I spent three years in an abusive relationship and had basically resigned myself to the fact that I was never going to get out of it. As far as I was concerned, it was just the way my life was going to be and I had brought it on myself by choosing this person, even though I hadn't known at the time what she would become.

Most days, I was walking on eggshells desperately trying to avoid doing or saying anything that would give her an excuse to lash out at me. I learned how to protect myself, how to fit the mold she had created, and how to act like nothing was going on behind closed doors when we were in the public eye. I even convinced myself that it was okay and that the good times that we did have, as few and far between as they were, were worth all of the toxicity. At the back of my mind, I knew it wasn't true, but convincing myself of that helped me survive it.

In February 2016, I got out of that relationship. I'm still not sure how it happened. There was never an official end. One day, she just stopped contacting me and I took the opportunity and ran without looking back. The way I saw it, I had finally gotten my "get out of jail free" card and I wasn't going to waste it.

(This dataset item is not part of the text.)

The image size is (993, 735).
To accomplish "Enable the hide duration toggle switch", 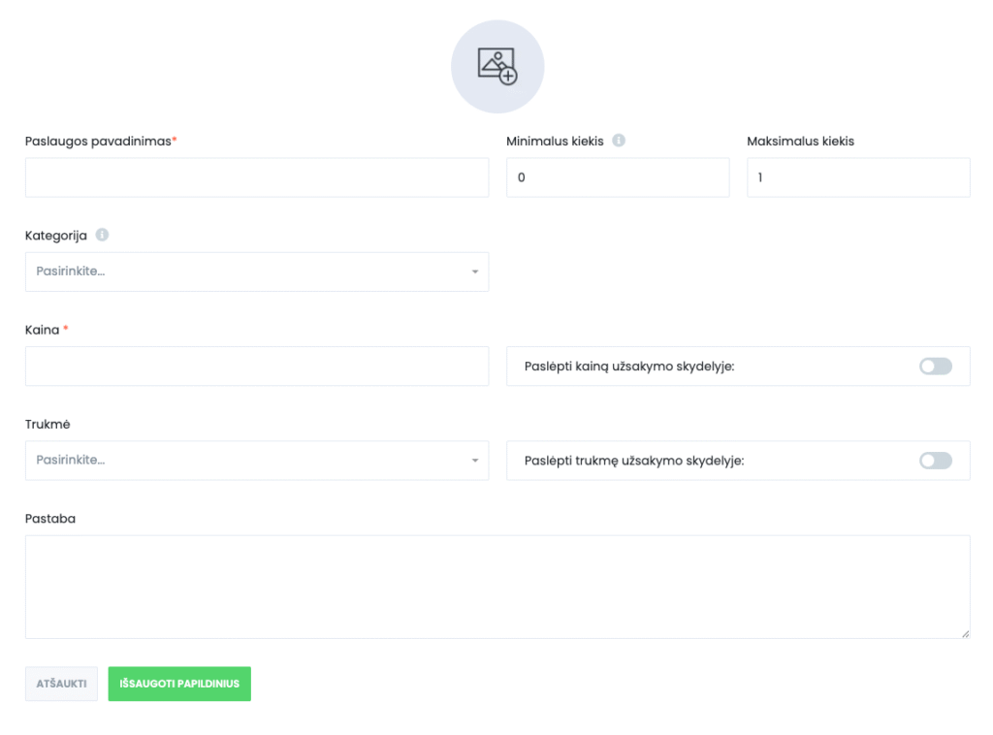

That relationship did a lot of damage to my life due to certain actions she took in an effort to scare me into submission and it continues to have a significant impact on the person that I am today. I'm not the same person that I was when it started and I'm not sure that I ever will be again. It changed me down to my core and it's deeply affected my ability to trust other people and changed the way I interact with others.

Two years later, I'm in a healthy, happy, loving relationship with a wonderful girl and have two soon to be stepchildren. I'm building my family from the ground up, seeking therapy, and am slowly learning how to be a real person again instead of a shell of one. I'm still healing and I probably will be for a long time. But, I'm okay. Whatever is going on in your life, you will be too.